WORK ORDER:
From the first line below to the last, reproduce the material exactly and leave out the images.

GIVEN DATA:

* * *

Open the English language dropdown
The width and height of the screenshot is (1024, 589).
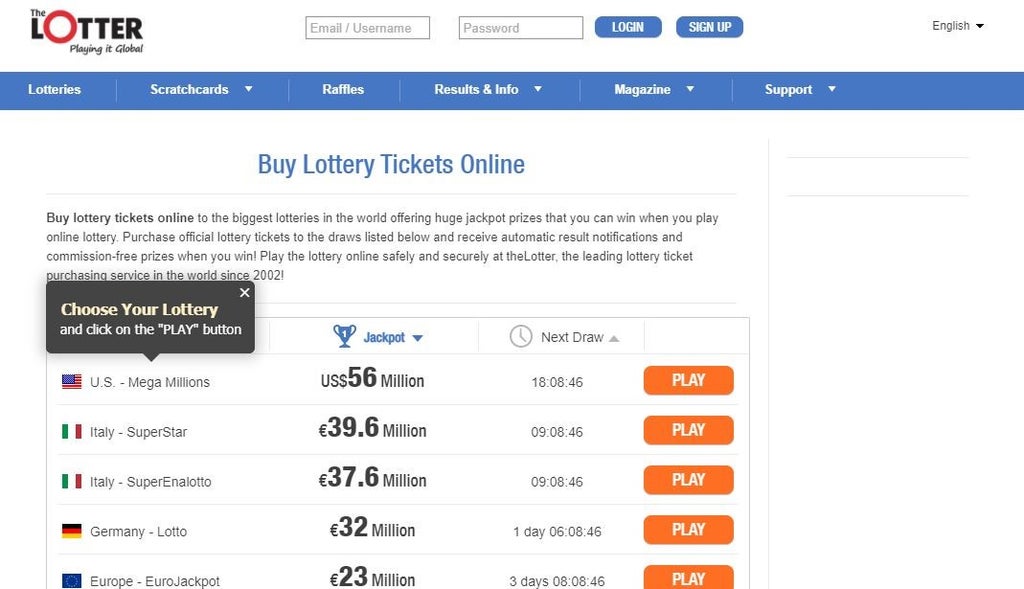pos(957,26)
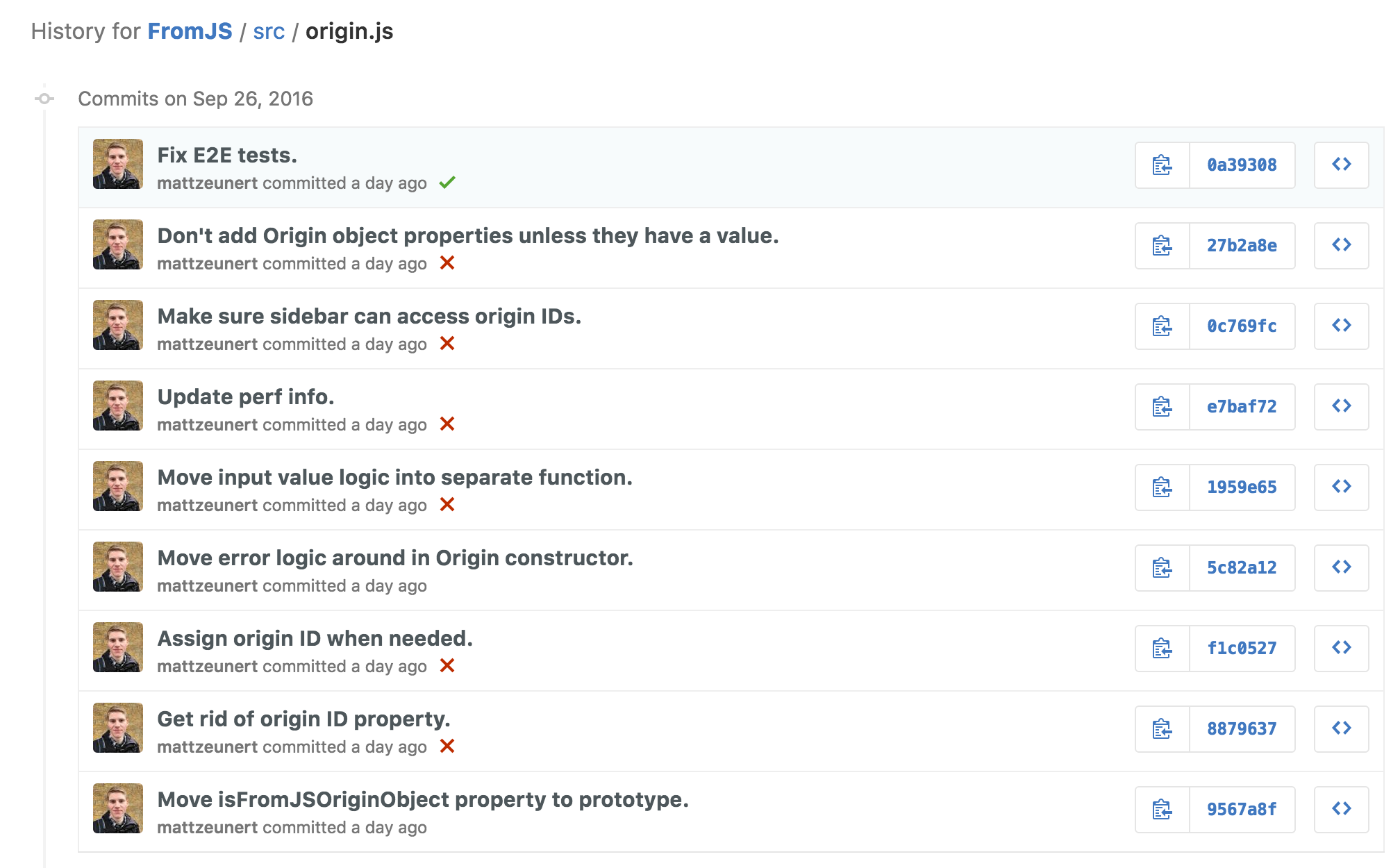The height and width of the screenshot is (868, 1400).
Task: Copy the SHA of commit 0a39308
Action: pos(1162,165)
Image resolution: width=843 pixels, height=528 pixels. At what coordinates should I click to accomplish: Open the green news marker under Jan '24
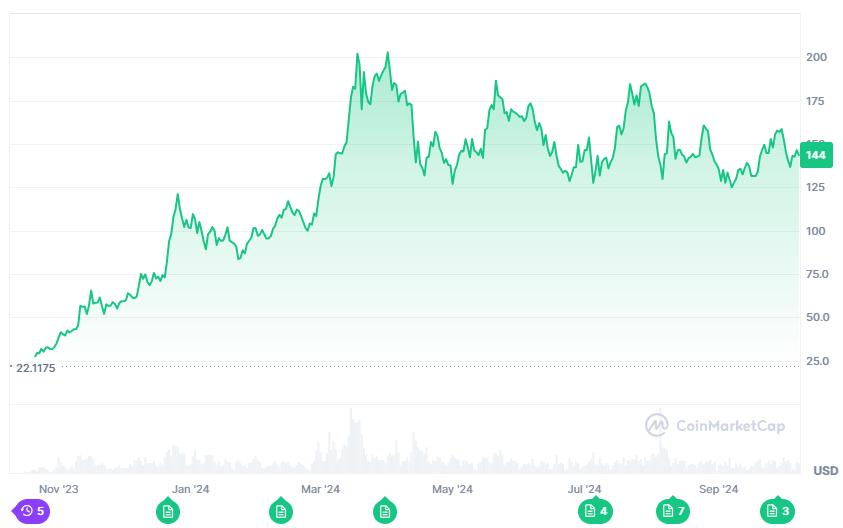pos(168,511)
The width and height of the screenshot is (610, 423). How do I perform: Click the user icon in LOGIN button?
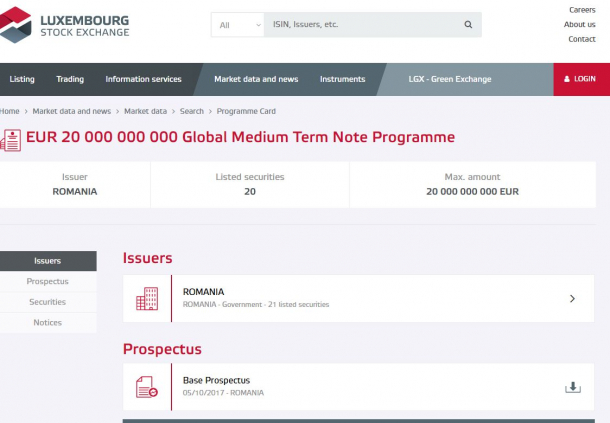[567, 79]
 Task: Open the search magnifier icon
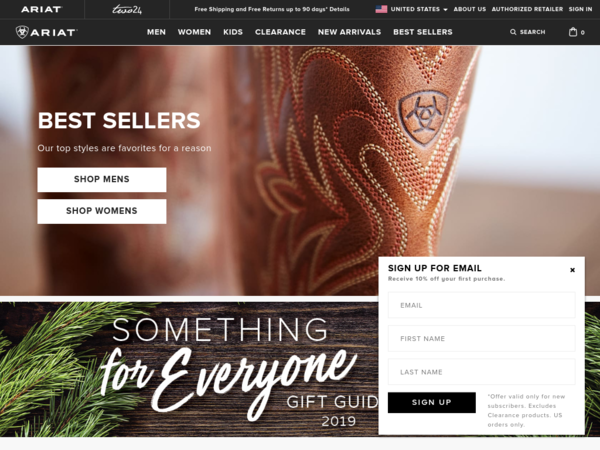[513, 32]
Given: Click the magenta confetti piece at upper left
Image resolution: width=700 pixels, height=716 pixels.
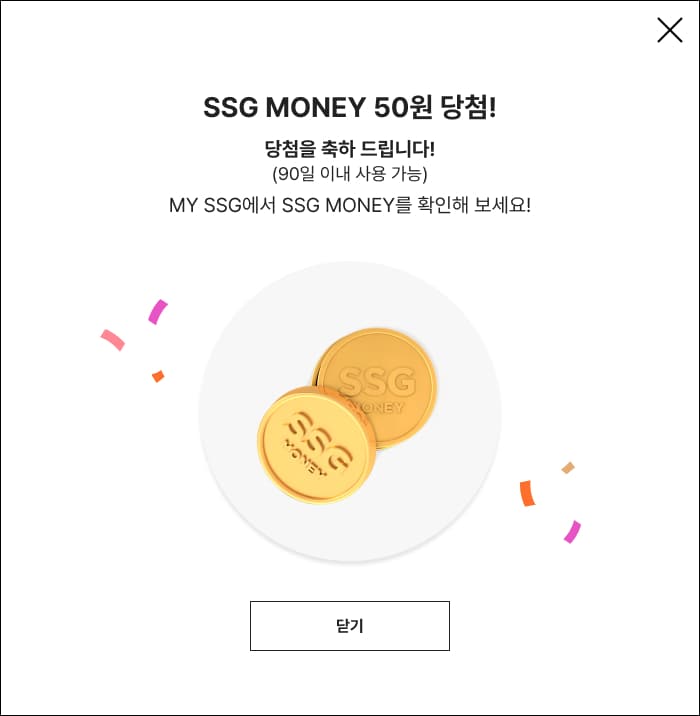Looking at the screenshot, I should tap(158, 312).
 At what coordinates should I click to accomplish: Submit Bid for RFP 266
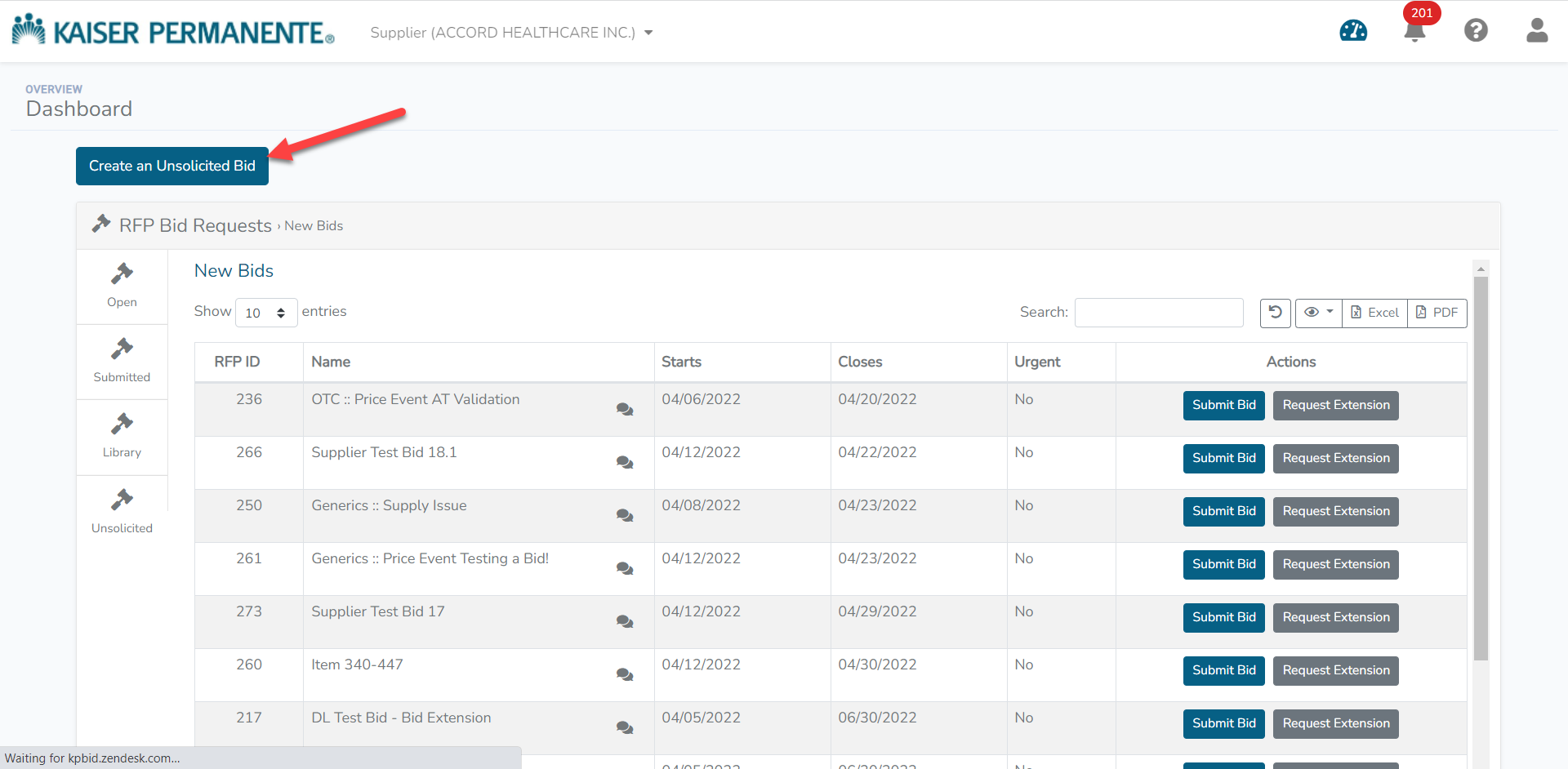pyautogui.click(x=1223, y=459)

* * *

WORKED SOLUTION:
Open the English language dropdown
The width and height of the screenshot is (1024, 589).
pos(957,26)
The height and width of the screenshot is (868, 1400).
Task: Copy the SHA of commit 0a39308
Action: pos(1162,165)
Image resolution: width=843 pixels, height=528 pixels. At what coordinates should I click to accomplish: Open the green news marker under Jan '24
pos(168,511)
The width and height of the screenshot is (610, 423). How do I perform: Click the user icon in LOGIN button?
[567, 79]
 Task: Open the search magnifier icon
[513, 32]
Given: Click the magenta confetti piece at upper left
Image resolution: width=700 pixels, height=716 pixels.
Looking at the screenshot, I should tap(158, 312).
 At what coordinates should I click to accomplish: Submit Bid for RFP 266
pyautogui.click(x=1223, y=459)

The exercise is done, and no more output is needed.